___ Dataset records

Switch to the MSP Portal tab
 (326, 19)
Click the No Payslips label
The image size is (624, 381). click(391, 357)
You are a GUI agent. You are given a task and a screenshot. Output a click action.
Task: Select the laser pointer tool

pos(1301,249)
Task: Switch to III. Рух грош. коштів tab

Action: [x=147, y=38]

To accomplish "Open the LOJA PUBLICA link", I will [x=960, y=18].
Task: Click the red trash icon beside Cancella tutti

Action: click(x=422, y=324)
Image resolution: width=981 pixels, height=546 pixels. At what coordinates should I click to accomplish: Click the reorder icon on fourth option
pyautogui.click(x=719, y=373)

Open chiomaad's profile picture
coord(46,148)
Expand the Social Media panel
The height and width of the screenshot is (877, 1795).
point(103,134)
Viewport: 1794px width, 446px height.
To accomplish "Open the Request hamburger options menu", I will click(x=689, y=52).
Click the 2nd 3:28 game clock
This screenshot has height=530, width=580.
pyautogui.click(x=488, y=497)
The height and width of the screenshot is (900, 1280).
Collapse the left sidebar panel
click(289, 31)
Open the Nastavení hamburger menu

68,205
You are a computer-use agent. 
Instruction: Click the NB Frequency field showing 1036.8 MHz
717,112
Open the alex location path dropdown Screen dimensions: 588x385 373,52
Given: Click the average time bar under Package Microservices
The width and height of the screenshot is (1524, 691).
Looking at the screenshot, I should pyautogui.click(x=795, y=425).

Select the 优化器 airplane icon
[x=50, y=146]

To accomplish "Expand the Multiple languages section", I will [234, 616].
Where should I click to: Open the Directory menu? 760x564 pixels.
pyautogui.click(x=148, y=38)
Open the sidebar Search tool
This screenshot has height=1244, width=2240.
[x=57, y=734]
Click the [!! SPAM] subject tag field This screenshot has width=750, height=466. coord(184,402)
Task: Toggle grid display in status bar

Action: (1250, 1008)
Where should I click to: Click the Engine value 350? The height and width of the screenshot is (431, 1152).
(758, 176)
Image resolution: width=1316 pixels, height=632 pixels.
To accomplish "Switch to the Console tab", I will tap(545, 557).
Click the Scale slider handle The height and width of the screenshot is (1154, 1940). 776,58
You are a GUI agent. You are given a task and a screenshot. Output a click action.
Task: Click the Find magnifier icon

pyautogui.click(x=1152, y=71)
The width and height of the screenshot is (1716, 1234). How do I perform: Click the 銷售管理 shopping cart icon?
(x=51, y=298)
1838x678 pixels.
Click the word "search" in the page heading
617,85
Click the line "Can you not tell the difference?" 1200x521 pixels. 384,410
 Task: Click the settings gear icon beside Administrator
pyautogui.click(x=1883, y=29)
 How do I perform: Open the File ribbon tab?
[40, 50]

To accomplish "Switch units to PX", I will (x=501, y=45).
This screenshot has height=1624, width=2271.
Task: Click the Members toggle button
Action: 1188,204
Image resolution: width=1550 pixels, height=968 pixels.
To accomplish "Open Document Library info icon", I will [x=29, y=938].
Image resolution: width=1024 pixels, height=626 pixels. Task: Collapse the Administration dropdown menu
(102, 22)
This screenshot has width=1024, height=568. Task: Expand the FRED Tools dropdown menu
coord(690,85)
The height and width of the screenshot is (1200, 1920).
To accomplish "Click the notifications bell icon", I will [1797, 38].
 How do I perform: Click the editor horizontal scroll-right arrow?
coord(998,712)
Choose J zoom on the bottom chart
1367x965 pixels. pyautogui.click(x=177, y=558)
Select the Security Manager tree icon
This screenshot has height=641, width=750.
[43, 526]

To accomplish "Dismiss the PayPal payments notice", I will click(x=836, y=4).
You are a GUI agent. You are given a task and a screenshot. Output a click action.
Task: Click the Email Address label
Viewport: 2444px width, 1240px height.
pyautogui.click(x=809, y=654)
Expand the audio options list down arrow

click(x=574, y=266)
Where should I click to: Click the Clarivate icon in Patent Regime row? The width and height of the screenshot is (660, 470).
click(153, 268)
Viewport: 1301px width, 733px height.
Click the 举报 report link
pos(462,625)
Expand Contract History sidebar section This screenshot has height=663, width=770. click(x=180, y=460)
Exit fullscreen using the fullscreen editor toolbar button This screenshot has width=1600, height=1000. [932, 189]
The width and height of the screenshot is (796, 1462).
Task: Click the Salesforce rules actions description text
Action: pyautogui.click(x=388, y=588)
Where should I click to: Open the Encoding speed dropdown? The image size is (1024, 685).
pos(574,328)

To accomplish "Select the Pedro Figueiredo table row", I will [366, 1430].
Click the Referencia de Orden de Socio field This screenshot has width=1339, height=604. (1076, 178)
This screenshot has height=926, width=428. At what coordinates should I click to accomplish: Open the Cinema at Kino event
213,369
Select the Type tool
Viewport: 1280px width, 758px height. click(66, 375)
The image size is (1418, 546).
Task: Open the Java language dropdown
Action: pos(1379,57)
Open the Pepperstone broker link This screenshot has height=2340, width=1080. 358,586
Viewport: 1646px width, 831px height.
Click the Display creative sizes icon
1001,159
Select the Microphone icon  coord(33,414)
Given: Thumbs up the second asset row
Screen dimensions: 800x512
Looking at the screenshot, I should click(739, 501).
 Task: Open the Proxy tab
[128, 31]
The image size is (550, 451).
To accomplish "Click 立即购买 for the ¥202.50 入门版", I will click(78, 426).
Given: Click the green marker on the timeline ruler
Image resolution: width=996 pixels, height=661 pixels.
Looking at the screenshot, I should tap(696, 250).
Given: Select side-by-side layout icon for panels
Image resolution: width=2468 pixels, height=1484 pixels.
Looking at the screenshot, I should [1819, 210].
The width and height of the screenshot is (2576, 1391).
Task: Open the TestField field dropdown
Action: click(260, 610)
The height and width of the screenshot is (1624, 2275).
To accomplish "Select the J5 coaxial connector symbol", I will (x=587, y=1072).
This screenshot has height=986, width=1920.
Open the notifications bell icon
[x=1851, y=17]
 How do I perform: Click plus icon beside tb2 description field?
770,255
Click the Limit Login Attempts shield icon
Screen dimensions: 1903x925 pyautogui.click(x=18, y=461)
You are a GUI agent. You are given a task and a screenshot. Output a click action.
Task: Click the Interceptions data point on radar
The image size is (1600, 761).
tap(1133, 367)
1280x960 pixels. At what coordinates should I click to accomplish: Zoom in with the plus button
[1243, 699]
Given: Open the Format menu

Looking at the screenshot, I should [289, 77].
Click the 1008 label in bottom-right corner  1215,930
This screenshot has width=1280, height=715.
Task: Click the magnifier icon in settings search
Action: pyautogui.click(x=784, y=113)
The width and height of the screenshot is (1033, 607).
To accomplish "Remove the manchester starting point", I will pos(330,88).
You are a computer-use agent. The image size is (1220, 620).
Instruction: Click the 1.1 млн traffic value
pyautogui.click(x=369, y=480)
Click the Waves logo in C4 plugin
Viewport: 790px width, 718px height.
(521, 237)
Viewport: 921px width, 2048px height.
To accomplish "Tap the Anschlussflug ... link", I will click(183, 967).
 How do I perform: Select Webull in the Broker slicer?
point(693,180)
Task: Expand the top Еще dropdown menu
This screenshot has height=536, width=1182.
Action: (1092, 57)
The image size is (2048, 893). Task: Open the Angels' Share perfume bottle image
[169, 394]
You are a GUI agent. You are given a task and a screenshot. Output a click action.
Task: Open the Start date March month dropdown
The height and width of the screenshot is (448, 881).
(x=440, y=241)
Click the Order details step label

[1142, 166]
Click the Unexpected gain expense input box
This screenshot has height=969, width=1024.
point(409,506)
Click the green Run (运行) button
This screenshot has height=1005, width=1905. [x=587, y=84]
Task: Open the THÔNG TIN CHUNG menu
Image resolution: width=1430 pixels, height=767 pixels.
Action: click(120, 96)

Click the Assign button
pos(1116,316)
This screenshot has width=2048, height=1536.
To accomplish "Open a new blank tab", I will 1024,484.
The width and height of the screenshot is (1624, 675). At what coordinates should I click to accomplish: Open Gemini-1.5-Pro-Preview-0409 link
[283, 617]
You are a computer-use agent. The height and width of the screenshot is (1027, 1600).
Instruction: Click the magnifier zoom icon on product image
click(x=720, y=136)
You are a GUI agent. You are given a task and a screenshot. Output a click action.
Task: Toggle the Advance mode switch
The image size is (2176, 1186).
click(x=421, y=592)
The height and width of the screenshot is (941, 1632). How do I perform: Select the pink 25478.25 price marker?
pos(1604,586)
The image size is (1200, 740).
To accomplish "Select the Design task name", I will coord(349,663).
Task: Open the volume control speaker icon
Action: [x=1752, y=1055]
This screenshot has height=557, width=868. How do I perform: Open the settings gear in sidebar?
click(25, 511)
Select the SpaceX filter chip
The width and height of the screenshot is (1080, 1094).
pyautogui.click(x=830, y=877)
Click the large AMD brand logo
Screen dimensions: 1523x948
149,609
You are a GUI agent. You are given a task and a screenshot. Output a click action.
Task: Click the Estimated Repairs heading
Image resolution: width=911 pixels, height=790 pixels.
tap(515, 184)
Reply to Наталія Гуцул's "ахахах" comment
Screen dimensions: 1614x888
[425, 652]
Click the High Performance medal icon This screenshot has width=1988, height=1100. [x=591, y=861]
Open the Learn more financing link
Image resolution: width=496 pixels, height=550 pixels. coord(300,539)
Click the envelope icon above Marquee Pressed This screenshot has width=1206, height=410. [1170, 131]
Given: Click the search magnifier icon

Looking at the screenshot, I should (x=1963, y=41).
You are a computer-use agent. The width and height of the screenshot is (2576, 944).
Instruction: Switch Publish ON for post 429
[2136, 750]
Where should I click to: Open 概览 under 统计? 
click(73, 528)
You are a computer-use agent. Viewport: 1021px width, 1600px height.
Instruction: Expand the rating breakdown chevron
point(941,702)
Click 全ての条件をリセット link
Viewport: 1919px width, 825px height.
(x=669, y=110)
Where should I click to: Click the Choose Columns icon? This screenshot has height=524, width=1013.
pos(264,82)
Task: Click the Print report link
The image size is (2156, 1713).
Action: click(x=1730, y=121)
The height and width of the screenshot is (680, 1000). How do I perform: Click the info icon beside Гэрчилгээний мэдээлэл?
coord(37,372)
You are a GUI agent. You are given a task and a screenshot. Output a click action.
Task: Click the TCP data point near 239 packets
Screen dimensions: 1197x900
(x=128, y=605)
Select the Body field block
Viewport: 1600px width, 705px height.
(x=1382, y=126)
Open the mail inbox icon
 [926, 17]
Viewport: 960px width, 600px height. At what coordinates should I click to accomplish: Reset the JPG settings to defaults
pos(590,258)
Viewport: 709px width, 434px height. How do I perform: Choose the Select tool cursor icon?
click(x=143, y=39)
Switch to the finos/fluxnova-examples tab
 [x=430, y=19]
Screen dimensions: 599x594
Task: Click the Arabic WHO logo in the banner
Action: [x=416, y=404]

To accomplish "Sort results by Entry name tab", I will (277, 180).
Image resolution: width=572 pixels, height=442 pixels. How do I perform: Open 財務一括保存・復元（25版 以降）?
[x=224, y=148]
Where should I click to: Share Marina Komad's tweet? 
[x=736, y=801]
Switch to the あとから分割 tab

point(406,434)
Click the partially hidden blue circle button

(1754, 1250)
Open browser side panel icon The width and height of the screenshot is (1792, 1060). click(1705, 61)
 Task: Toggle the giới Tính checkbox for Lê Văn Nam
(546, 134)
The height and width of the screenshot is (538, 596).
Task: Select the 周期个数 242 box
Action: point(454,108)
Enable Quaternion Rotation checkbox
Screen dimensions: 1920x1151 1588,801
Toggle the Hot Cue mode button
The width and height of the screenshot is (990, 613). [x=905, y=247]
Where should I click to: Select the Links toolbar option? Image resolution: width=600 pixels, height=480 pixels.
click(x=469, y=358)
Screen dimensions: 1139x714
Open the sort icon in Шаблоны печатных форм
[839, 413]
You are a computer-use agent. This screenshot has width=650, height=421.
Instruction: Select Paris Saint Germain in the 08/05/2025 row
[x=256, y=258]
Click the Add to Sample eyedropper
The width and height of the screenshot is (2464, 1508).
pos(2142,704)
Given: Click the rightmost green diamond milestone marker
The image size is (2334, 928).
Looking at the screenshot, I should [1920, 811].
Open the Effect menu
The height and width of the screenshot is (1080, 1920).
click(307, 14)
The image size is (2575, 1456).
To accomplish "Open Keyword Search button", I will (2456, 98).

______

What needs to be done — Reproduce verbatim the rows starting at the line that contains "Open the Pepperstone" and ending with the line that contains "will click(78, 426).", including both of those lines.

Finished task —
Open the Pepperstone broker link This screenshot has height=2340, width=1080. 358,586
Viewport: 1646px width, 831px height.
Click the Display creative sizes icon
1001,159
Select the Microphone icon  coord(33,414)
Given: Thumbs up the second asset row
Screen dimensions: 800x512
Looking at the screenshot, I should click(739, 501).
 Task: Open the Proxy tab
[128, 31]
The image size is (550, 451).
To accomplish "Click 立即购买 for the ¥202.50 入门版", I will click(78, 426).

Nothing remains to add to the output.